IFS, Integrated Forecast SystemLe modèle est développé par le Centre Européen de Prévision Météorologique à Moyen Terme (CEPMMT ou ECMWF en anglais) : http://www.ecmwf.int/research/ifsdocs/CY37r2/index.html Ce modèle est donc connu, abusivement, sous le nom de CEP ou ECMWF. Ceci peut porter à confusion car ECMWF produit également d’autre modèles ayant d’autres finalités, dont l’ERA-40 (ECMWF 40 years Re-Analysis). L’IFS en tant que tel date de 1994. Avant, il avait existé d’autres modèles européens, dont le premier remonte à 1985. Depuis 1994, IFS n’a cessé d’évoluer progressivement avec des correctifs supplémentaires au fil du temps. À la différence de GFS, de nombreux paramètres de l’IFS ne sont pas disponibles gratuitement. Il tend donc à être moins utilisé dans la communauté amateur, malgré des performances souvent un peu meilleures que celles de GFS. L’IFS est basé sur une grille de surface un peu plus complexe, ce qui représente sans doute un avantage certain. Il a également une résolution verticale plus fine, puisqu’il possède 137 niveaux.

Unified ModelL’Unified Model : http://www.metoffice.gov.uk/research/modelling-systems/unified-model/weather-forecasting est développé  par le Met Office, devenue maintenant la dénomination officielle de l’expression Meteorological Office. il s’agit de l’organisme météo du Royaume-Uni. Il est souvent surnommé UKMO. Ce modèle atmosphérique a la particularité d’être aussi utilisé pour monter des modèles climatologiques. Il peut être couplé, pour donner par exemple le plus récent modèle climatique du Royaume-Uni, le HadGEM1 : http://www.metoffice.gov.uk/research/modelling-systems/unified-model/climate-models/hadgem1 et le HadGEM2 : http://www.metoffice.gov.uk/research/modelling-systems/unified-model/climate-models/hadgem2 En tant que modèle météorologique, il est initialisé quatre fois par jour (à 00Z, 06Z, 12Z, 18Z) mais seules les sorties de 00Z et 12Z sont disponibles. De même que pour l’IFS, tous les paramètres ne sont pas disponibles gratuitement. D’autre part, il a la particularité de ne proposer des prévisions que jusqu’à 144 heures d’échéance, soit 6 jours.

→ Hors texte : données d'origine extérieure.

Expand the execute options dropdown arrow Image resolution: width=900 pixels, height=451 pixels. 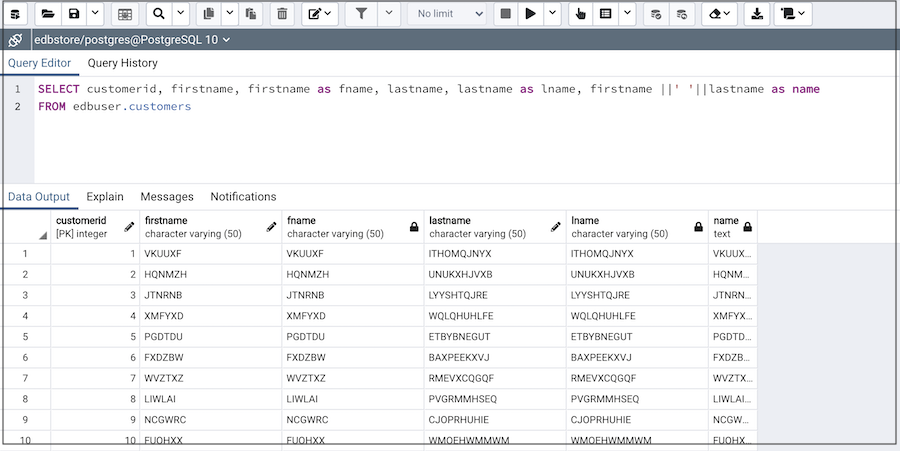pyautogui.click(x=552, y=14)
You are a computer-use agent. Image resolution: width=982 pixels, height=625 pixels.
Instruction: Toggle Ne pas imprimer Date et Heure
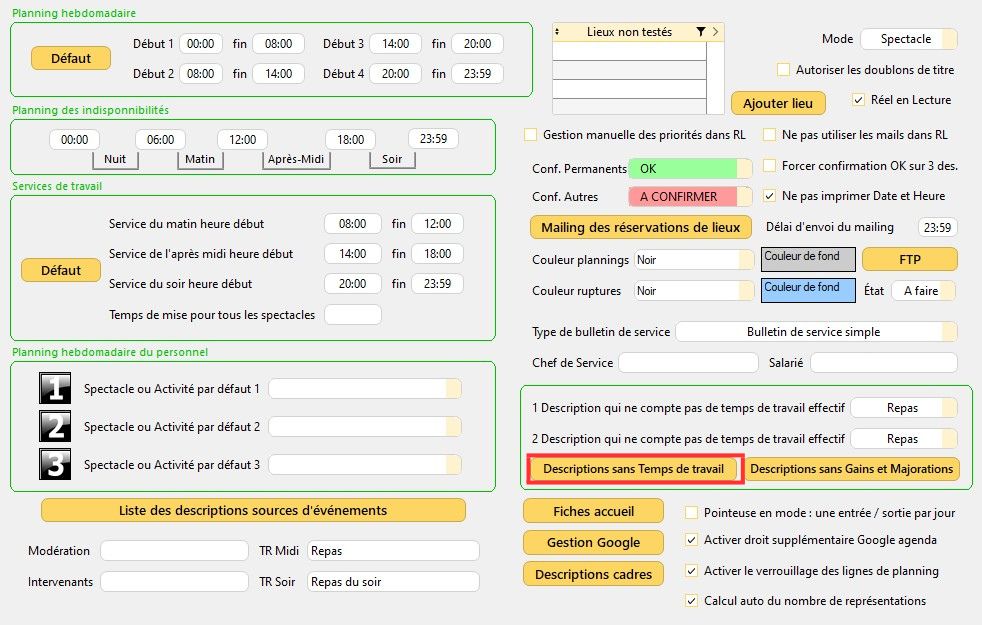click(x=770, y=196)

Les modèles de prévisions météorologiques méso échelle
Il existe des modèles de plus faible résolution qui ne couvre que des régions et non tout le globe, et s’arrêtant à des échéances plus courtes (moins de 96 heures).Le plus connu est le Weather Research and Forecasting Model (WRF) : http://www.wrf-model.org/index.php Il a la particularité d’être implémentable par n’importe qui. Ainsi différentes configurations de WRF sont proposées sur Internet, les performances des uns et des autres n’étant pas nécessairement équivalentes.Les centres météorologiques nationaux utilisent également leur propre modèle. La France exploite Arôme, la Belgique Alaro, …

Alaro

Nous serons ici moins descriptifs. Alaro est consultable sur le site de l’IRM à cette adresse :

http://www.meteo.be/meteo/view/fr/123492-Modele+Alaro.html

À partir de ces données, les scientifiques de l’IRM prévoient le temps de manière précise à courte échéance.
Alaro est développé par un ensemble de pays européens.

Arôme

Après tant de lectures, nous vous proposons une petite vidéo de MétéoFrance sur ce modèle, qui couvre la France :

Vidéo provenant de ce site : http://www.cnrm.meteo.fr/spip.php?article120

Performances relatives des modèles

http://www.emc.ncep.noaa.gov/gmb/STATS_vsdb/

Ce diagramme, un peu abscon il est vrai, synthétise les performances des modèles durant le mois d’Août. En fait, c’est surtout le panel du haut qui importe. Chaque modèle est représenté par une courbe. Le modèle européen IFS en rouge, le modèle anglais UKMO en orange, le modèle états-unien GFS en noir,… Plus la courbe est proche de 1, plus le modèle est performant. L’axe horizontale donne l’échéance de la prévision (96 heures, c’est 4 jours d’échéance ; 144 heures c’est  6 ; …). Ainsi, le modèle européen reste meilleur que le modèle américain jusqu’à 8 jours d’échéances. Au delà GFS passe devant, mais à cette échéance cela ne signifie plus grand chose en fait. On remarque aussi la bonne performance du british, puisqu’UKMO se place en deuxième position, entre GFS et IFS.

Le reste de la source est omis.